TELEVISION / Hosts from hell and heavenly feats of clay
Not true in all cases obviously. Lovejoy (BBC 1) was something of a lynch-pin for the schedules, but after some six hours of Christmas specials I just couldn't bring myself to go on location to East Anglia and North Carolina, even with the promise of Sir John Gielgud as guest star. Perhaps someone can write and tell me which airline they used to get to America as I'm thinking of starting a league-table for aircraft-taking-off shots. (I notice, incidentally, that British Airways managed to claw back a bit of ground in One Foot in the Algarve after Virgin's triumph in Birds of a Feather.)
So I watched Big Break instead. The words 'It's all in a good cause' are famously lowering, slamming a door shut on relieving sarcasm, but they are particularly grim when uttered by Jim Davidson. 'I woon't mind hosting me own show wiv a glamorous lot of guests from panto land,' he said, when John Virgo asked him for his Christmas wish. He got three snooker players in drag and a mixed bag of minor celebrities, which may explain the faint whiff of menace behind the coercive good cheer that followed.

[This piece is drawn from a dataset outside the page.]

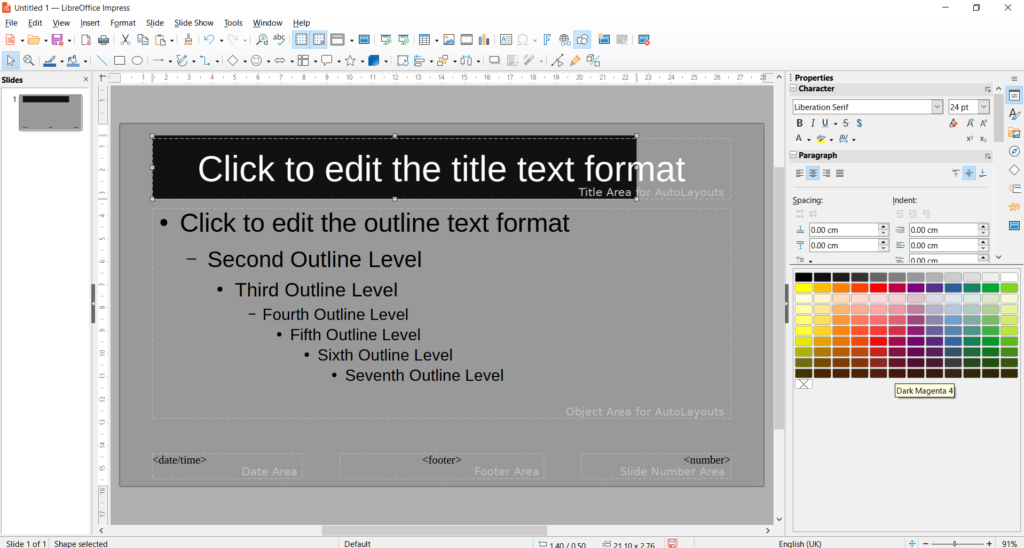Image resolution: width=1024 pixels, height=548 pixels.
Task: Click the Cut scissors icon
Action: [x=126, y=40]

I'm just about prepared to believe the geezer's a diamond in real life (though I'd want documentary proof), but on screen there's something unsettling about Davidson's comedy, a feeling that it could turn nasty at almost any point. He's an ungenerous comic, treading on the laughs, and most of his humour is aimed away from himself, at other people. With Davidson you never feel very far from that verbal bully's whinge, 'It was only a joke. Don't you have a sense of humour?' It's all for charity, though, so I'd better not complain.
I got rid of the taste of Big Break by watching the video of The Wrong Trousers (BBC 2) again, a work of genius cruelly transmitted on Sunday at a time of day when many adults would have missed it. It was a sequel to A Grand Day Out, which won Nick Park a Bafta for best animation last year, and in it the characters of Wallace, an inventive pensioner, and Gromit, his dog, are further refined.

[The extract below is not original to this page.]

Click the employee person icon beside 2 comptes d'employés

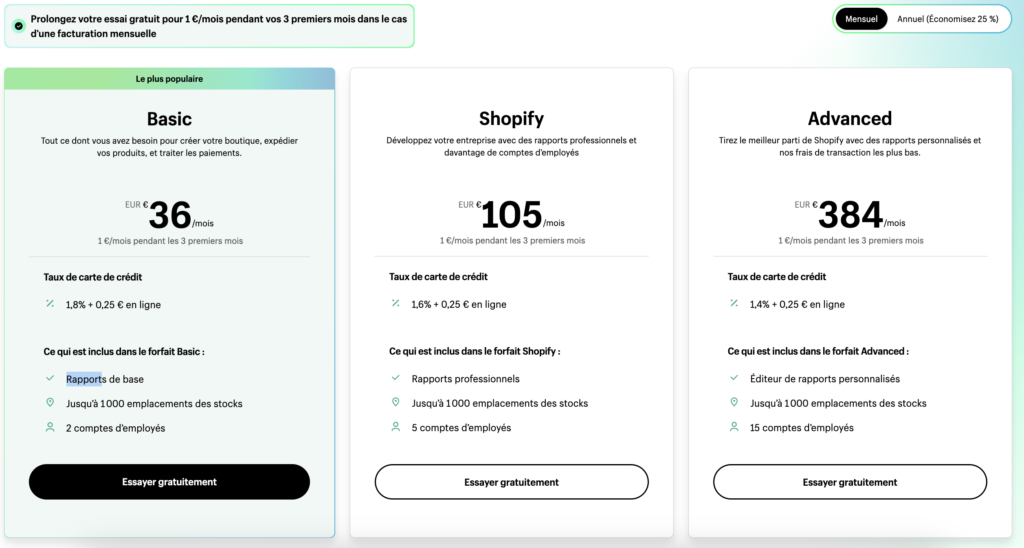(50, 427)
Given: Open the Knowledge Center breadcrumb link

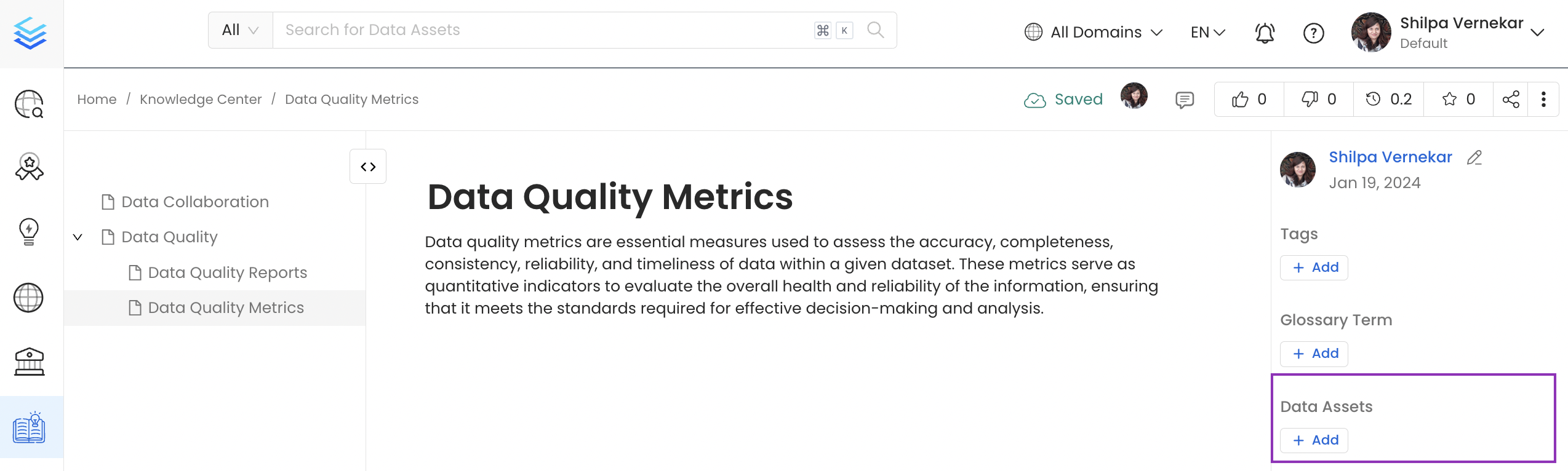Looking at the screenshot, I should 201,99.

Gromit is the hero really - wiser and more refined than his master (he listens to Bach), long-suffering in his devotion, easily hurt and wonderfully expressive. As Wallace prattles, pretending to have forgotten that it is Gromit's birthday, the dog sulks behind a newspaper at the breakfast table, one paw emerging to flip open a musical birthday card in an attempt to jog his master's memory.
It was a thriller this time, involving a pair of mechanical trousers that can walk up walls and the nefarious intentions of a penguin who arrives to rent the spare room. The penguin is in fact Feathers McGraw, a notorious jewel thief who disguises himself as a chicken by placing a red washing-up glove on his head. He displaces Gromit from his pleasant bedroom (complete with bone-motif wallpaper) and from the affections of his master, but the natural order is finally restored after a wildly inventive chase sequence.
Just as in Creature Comforts, the film which won Park an Oscar, the joy is in the details - the arch in Gromit's eyebrows as he finds that he has been bought a new collar and lead, the penguin-flap that he finds installed in the front door when he returns from a brief period of exile.
Park has an uncanny ability, usually reserved by mythology for the higher deities, to infuse life into mute clay, but that skill alone wouldn't explain the charm of The Wrong Trousers, which has atmosphere, wild sight gags and a certain pathos to commend it too. If there's any justice in the world it will replace The Snowman as a Christmas fixture.